#### PROBLEM TO SOLVE
Please count how many lines in the rows below contain the string "colorbar", and reply with that number alone.

════════════════════

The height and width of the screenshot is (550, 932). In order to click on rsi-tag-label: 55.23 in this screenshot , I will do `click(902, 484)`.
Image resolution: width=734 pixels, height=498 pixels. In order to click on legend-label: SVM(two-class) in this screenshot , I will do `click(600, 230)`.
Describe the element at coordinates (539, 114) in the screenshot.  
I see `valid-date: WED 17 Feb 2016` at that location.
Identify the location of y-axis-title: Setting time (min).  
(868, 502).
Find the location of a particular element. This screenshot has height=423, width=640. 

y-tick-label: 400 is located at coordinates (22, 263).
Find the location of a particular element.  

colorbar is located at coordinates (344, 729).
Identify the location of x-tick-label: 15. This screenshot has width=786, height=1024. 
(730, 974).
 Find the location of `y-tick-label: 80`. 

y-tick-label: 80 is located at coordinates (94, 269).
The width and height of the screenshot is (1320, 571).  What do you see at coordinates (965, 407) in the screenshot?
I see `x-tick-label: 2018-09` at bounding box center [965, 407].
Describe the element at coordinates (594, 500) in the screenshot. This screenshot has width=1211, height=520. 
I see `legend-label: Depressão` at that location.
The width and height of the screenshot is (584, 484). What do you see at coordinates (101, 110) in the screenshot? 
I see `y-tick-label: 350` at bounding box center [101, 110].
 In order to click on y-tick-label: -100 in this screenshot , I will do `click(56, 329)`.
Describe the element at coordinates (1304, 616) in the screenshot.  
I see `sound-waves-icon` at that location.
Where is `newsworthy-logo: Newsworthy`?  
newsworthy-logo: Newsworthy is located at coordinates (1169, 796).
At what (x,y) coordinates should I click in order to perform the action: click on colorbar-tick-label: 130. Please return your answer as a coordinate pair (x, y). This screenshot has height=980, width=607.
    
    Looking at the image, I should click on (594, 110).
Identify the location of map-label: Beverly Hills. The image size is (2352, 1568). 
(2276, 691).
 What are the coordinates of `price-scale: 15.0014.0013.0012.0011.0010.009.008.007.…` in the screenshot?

════════════════════

#### TASK SOLUTION
2